Aim
Echo the lines from the one containing "You are a GUI" through the one containing "This screenshot has", both included, without changing anything.

Data section
——
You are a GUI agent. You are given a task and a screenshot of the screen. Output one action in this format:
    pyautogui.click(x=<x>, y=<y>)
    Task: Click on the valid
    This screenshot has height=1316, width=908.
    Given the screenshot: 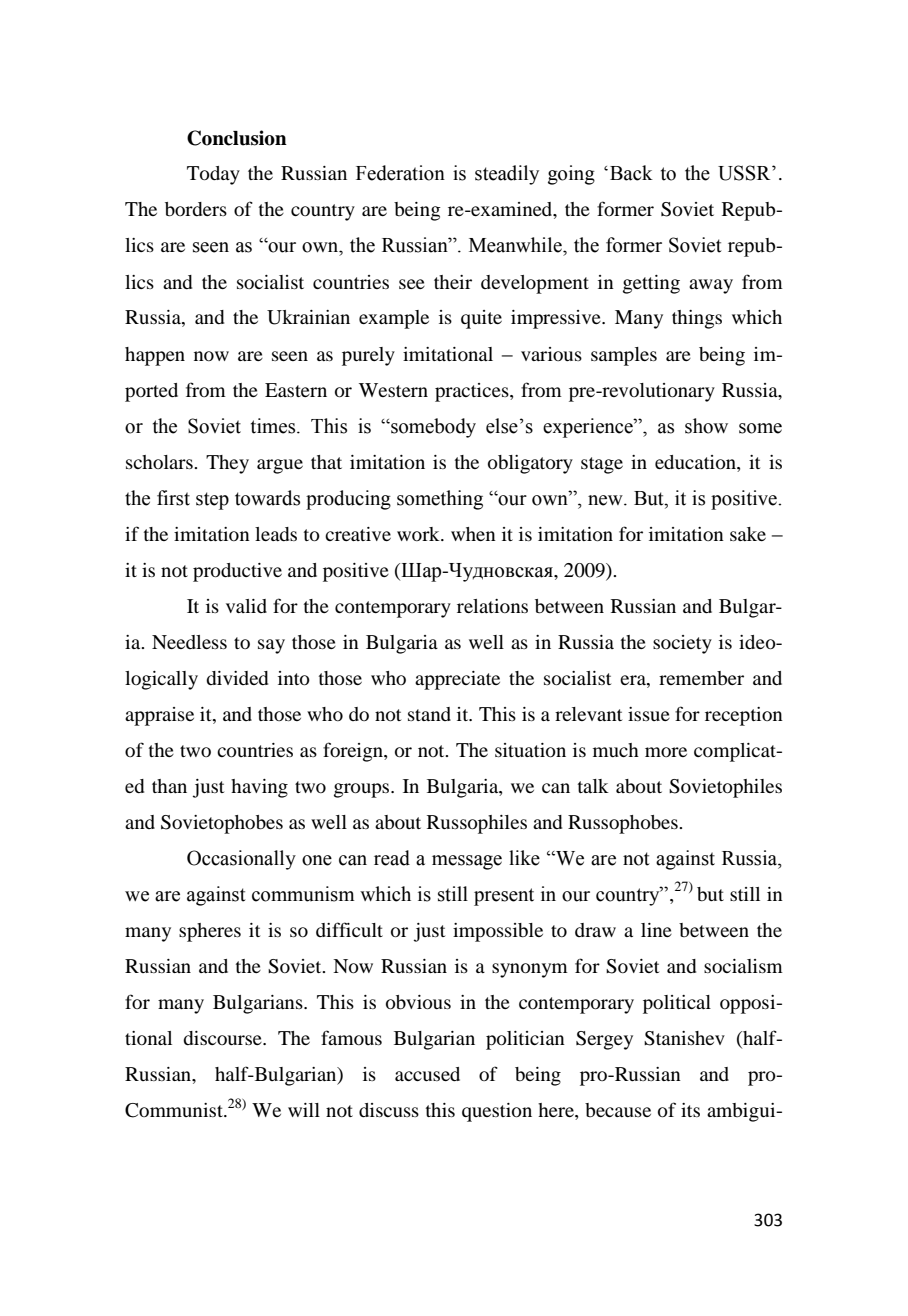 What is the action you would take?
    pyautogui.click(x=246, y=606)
——
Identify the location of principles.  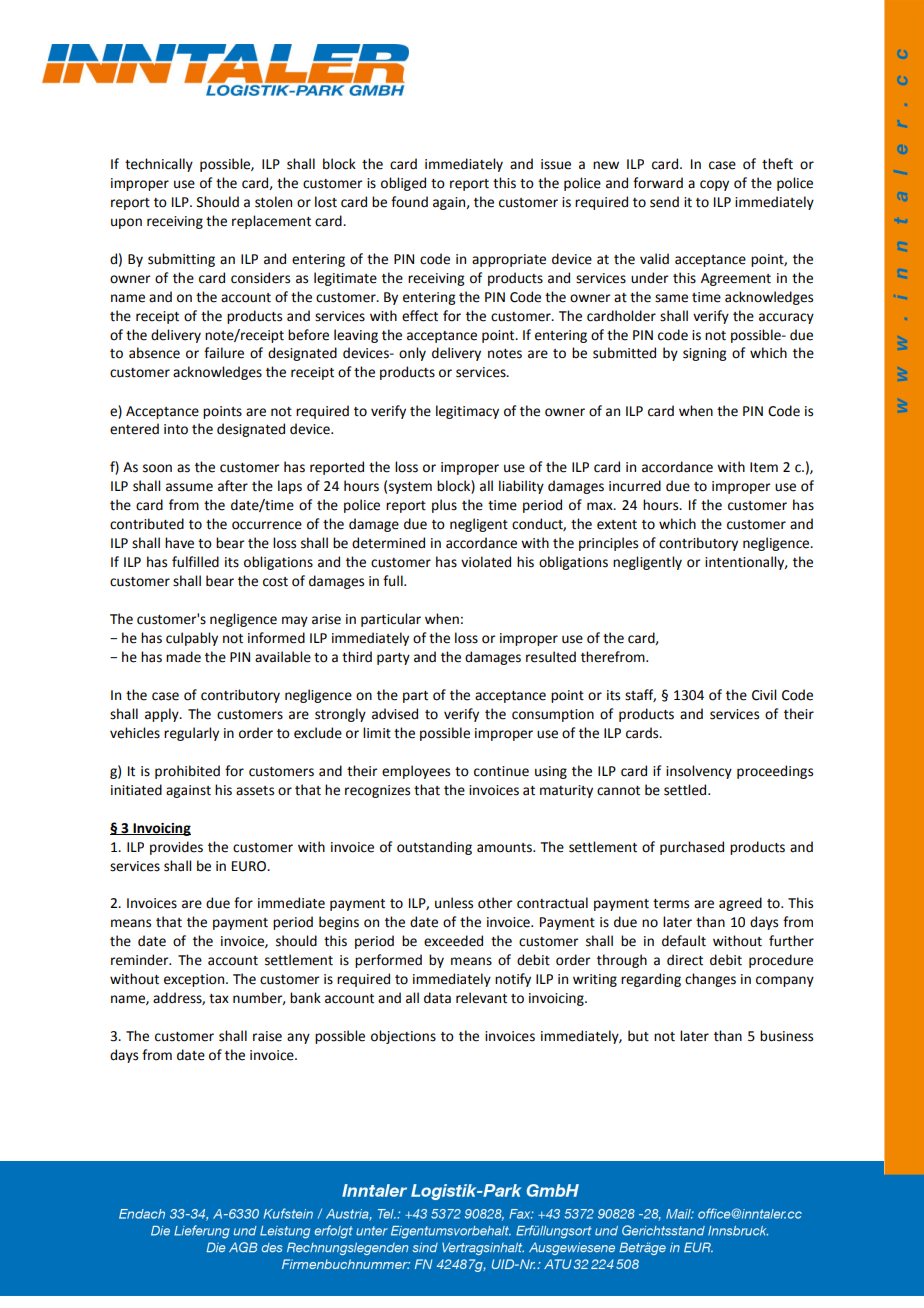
——
Task result
You are a GUI agent. You are given a task and a screenshot of the screen. Output one action in this format:
    pyautogui.click(x=<x>, y=<y>)
    Task: Click on the valid
    This screenshot has height=1316, width=908.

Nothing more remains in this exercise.